22nd February 2013
If investors wanted exposure, they had to go through a collective investment scheme. But, under pressure from private investors and stockbrokers hungry for new sources of income, many companies have decided to launch bond offerings direct to the public. They have been wildly popular, but should investors be
On the face of it, retail bonds seem like a welcome democratisation. Companies are cutting out the middle man, usually an investment bank, and going direct to the public. This makes sound economic sense; investors are saving themselves the cost of the investment bank’s cut.
Equally, the yields can be seductive. The list of retail bonds is available here: Londonstockexchange – and shows that there are attractive blue chips bonds available, such as GlaxoSmithKline paying a 5.25 per cent yield for a 20 year bond or Rolls Royce paying 7.375 per cent for a five year bond. All investors have to do to get that yield is invest for five or ten or twenty years, hope that GlaxoSmithKline or Rolls Royce doesn’t go bust (unlikely), collect their coupon year after year and get their money back at the end of the term.
There is a wide choice of bonds available, as more companies have seen the merits of going direct to consumers. Alongside all the major blue chips – Tesco, Severn Trent, National Grid – there are a range of higher risk, but higher income companies such as food chain Leon. This ‘thisismoney‘ piece outlines how the market has developed.
There can even be an ethical stance to some of the bonds available. A recent scheme has been launched by Mencap, and is outlined in the Guardian. It pays 4 per cent a year and is aiming to raise £10m to buy homes for people with a learning disability.
It is easy to see why this appears to be an attractive alternative to a savings account. After all, some of these bonds are offered by the banks. Investors could put £10,000 in a savings account with the same bank and receive half the income. Both would, theoretically, be exposed to the bank going bust, but one pays the investor a whole lot more.
But therein lies the first wrinkle: Unlike a bank account, retail bonds are not subject to the Financial Services Compensation Scheme. Investors have no protection if a company fails and they lose their money.
This is one of a number of problems specific to retail bonds. Investors may find it difficult to get in and out. There is not a problem if an investor is simply going to buy a bond and hold it until the end of its term. But 20 years (in some cases) is a long time to tie up cash, so what if they need their
money back? There is a secondary market in these bonds that allows people to sell out, but liquidity is relatively thin. This means investors may have to take the price that’s offered to them.

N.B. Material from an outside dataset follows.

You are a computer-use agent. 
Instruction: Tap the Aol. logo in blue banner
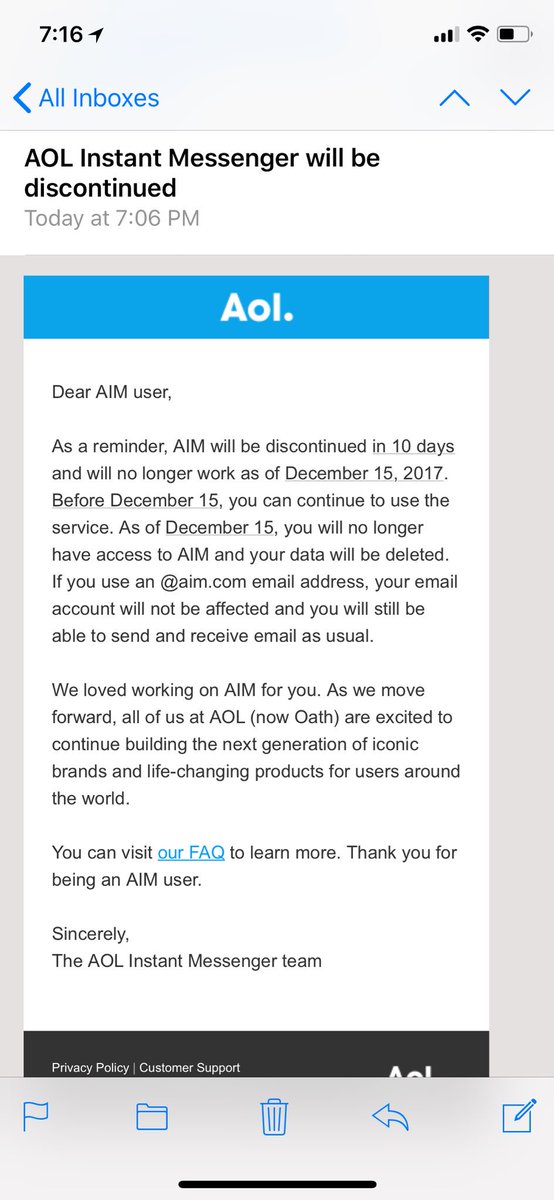(257, 308)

The risk of default in a retail bond may not be all it seems either. Stephen Snowden, manager of the Kames Investment Grade Bond fund says: “In some cases retail investors receive a lower yield than institutional buyers, and in some cases they take on materially more default risk.” He points to National Grid bonds, where the retail bond was issued out of the parent holding company, in contrast to the institutional bonds, which were issued out of the UK regulated operating company.
“So does this make any difference? The answer is yes. There is materially less default risk for example in owning a bond issued out of a regulated UK operating company than there is owning a bond issued out of parent holding company. In the UK, Ofgem regulates gas and electricity companies, and importantly restricts their ability to burden themselves with debt. The UK simply cannot risk waking up one morning with the electric or gas switched off because the utility company has gone bust – this is very sensible. That regulatory debt protection however is not extended to the parent holding company, which could in theory become extremely highly geared to boost shareholder returns.”

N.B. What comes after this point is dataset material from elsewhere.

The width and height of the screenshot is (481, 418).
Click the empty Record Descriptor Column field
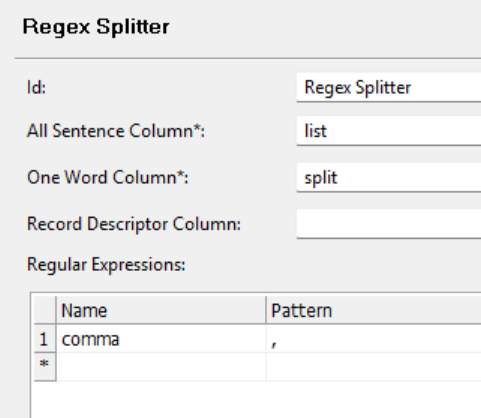coord(389,224)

These risks are specific to retail bonds, but there are also risks to bond markets generally. The biggest risk is a rise in interest rates. This makes the coupon on a corporate bond less valuable and causes the price to fall. Again, this is not a problem if investors simply want to hold to the end of the term, but could give them problems if they want to sell in the secondary markets.
There is also the inflation problem. David Coombs, head of multi-asset investments at Rathbones Investment Management, points out in this that one of the greatest threat to investors of bonds is inflation. Speaking to the Financial Times, he said: “If interest rates rise, the market value of bonds is likely to fall as their the coupon rates start to look less attractive. Coombs advises clients to think carefully about the current risk to reward ratio. “We have already begun reducing exposure to corporate bonds.”
Investors receive a fixed rate and that remains in place whatever the external conditions. A rate of 5.75 oer cebt to tie money up for 10 years looks good when inflation is 2.7 per cent and savings rates are at 2.5 per cent.
But would it look as good when interest rates are at 5 per cent and inflation is at 2 per cent? Again, this would also damage the value of the bonds in the secondary market.
Investors also have to weigh up dealing costs. For retail bonds, they will pay stockbroking charges – a fixed amount per transaction. Investing in corporate bonds via funds carries an upfront and annual fee. One is not necessarily more expensive than the other, but investors need to take costs into consideration.
Although security can be seductive, GlaxoSmithKline shares currently carry a yield of 4.98 per cent and the potential for an appreciation in the share price. Tesco pays a dividend of 3.94 per cent. If money is being tied up for five, ten or even twenty years anyway, investors have time to ride out the market cycle. Shares also offer some inflation protection. Retail bonds have their place, but it is also worth thinking about the alternatives.